NYT editor Bill Keller directly addressed questions about the paper's business model today—specifically, about charging for online news, and the possibility of the paper going non-profit. He'll have to decide sooner than he'd like.
Keller doesn't really give yes-or-no answers in these reader chats as much as he mulls possibilities. But it's still a nice look into the world of NYT executive thinking. Of charging for online news, Keller acknowledges that Times Select was a failure, but says:
The lesson of that experiment, however, was not that readers won't pay for content. A lot of people in the news business, myself included, don't buy as a matter of theology that information "wants to be free." Really good information, often extracted from reluctant sources, truth-tested, organized and explained — that stuff wants to be paid for.
"Wants to be paid for" is probably the wrong term, but generally I think he's right. Print ad revenues are going down, fast and probably permanently. Online ad revenues are rising over the long term, but are nowhere near enough to make up for what's being lost in print ads. So how do you plug that revenue hole? Either continuing, massive cuts in the newsroom and elsewhere—which may have to come regardless, but are always a matter of degree—or an increase in subscription revenue. That means more money from the website. If that can't be done through advertising, it has to be done through charging for online access.
Keller says that could either mean an outright fee to access the website (which would make sense only if it wouldn't cost them more in a loss of readers and ad revenue); a micropayment model for individual stories (which would require good, widely accepted micropayment technology, which doesn't really exist at the moment); or "New reading devices" for which the NYT could sell daily downloads.

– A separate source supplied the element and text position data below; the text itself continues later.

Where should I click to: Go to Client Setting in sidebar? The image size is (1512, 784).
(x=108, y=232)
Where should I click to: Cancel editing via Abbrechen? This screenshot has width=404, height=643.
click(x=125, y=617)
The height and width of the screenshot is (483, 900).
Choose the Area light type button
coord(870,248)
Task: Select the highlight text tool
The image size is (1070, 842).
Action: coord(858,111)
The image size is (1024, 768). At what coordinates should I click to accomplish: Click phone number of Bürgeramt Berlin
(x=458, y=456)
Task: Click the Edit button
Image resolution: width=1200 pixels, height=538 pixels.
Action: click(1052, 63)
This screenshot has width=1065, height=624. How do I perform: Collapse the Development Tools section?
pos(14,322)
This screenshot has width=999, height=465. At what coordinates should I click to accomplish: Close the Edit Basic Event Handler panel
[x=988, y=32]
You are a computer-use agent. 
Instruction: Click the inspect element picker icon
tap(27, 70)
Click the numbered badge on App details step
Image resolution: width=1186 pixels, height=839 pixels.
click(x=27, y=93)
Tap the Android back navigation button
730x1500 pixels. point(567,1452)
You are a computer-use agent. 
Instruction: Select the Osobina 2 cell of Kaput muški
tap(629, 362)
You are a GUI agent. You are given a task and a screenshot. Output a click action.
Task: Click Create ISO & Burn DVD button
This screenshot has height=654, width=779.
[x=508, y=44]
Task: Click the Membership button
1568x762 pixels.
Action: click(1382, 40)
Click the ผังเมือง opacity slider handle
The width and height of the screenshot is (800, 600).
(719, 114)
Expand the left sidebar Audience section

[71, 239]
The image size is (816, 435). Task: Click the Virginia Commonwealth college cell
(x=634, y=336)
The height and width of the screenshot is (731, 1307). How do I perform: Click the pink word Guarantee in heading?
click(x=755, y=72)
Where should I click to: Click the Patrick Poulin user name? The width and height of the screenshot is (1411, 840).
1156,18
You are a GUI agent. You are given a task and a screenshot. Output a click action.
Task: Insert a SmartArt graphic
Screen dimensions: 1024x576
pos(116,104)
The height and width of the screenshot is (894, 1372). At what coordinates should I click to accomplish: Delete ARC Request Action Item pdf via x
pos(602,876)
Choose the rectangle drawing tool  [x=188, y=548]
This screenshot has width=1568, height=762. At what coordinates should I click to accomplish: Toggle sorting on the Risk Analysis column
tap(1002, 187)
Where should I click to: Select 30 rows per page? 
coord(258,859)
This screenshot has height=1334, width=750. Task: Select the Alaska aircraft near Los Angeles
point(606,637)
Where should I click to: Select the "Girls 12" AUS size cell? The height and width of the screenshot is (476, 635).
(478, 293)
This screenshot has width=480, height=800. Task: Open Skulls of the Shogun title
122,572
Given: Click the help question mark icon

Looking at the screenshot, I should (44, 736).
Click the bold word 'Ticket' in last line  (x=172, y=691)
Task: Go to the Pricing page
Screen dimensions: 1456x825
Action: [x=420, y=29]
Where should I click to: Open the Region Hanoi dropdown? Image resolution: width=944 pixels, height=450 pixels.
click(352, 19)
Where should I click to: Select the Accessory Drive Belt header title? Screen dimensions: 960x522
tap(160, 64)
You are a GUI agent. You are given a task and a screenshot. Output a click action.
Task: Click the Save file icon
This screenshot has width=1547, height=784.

All of the above could work. Micropayments would be great, if someone could set up a viable way to do them. Some smart people (here at this very website even!) think that it would be a terrible move for the NYT to charge for access to any of its website, because a huge portion of its readers would just abandon it and move elsewhere (here, for example! We'll have a subscription).
So here's what newspapers need: some collective action. What if, say, the 100 biggest papers in the nation all started charging for online access at once? That would make it much harder to track down quality news for free. People happily paid to read newspapers before the internet came along. Then newspapers started giving away all their content for free, and now people think that it should be free. But if a paper's website can't pay its own way through online advertising, and if it doesn't somehow bolster print ad revenues, then it has to charge for access. It's common sense. Millions of extra online readers are nice, but if they don't bring in more money than they cost you, they're no good for the paper.
Would people rather pay to read the current level of NYT journalism, or have it go away? That's the fundamental question.
Keller is lukewarm at best about a non-profit model. So paid access to NYTimes.com might be coming sooner than you think. The cheapskates among you, though, can always read about all the important parts right here.